— start DATA SUPPLIED —

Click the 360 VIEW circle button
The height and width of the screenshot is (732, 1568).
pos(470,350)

— end DATA SUPPLIED —
— start DATA SUPPLIED —

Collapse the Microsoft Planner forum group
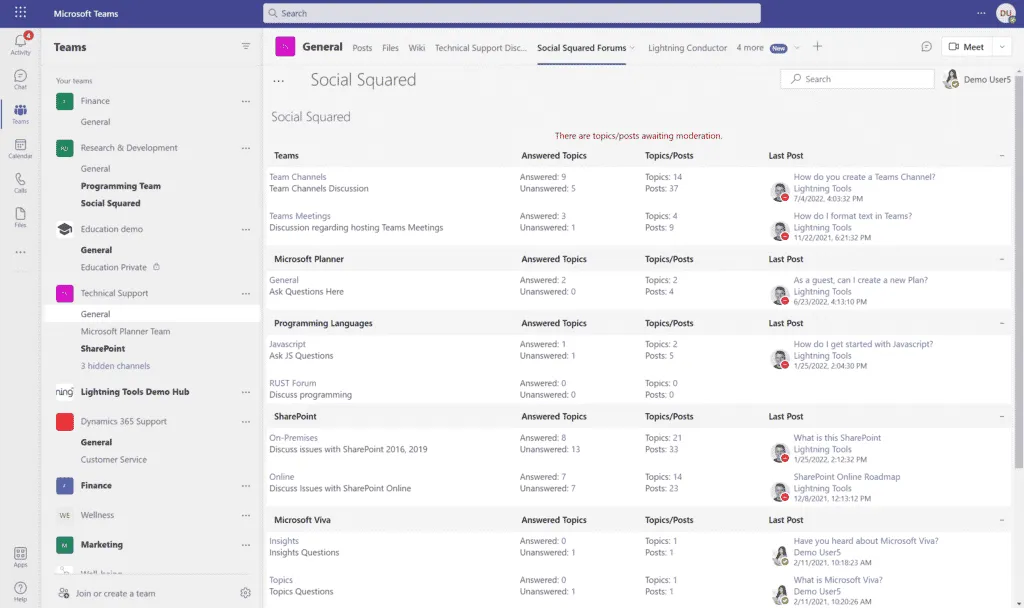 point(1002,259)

— end DATA SUPPLIED —

Copy out the listing, starting at the line containing "Click the 360 VIEW circle button" and continuing through the line containing "pos(470,350)", with both of those lines included.

ANSWER TO THE EXERCISE
Click the 360 VIEW circle button
The height and width of the screenshot is (732, 1568).
pos(470,350)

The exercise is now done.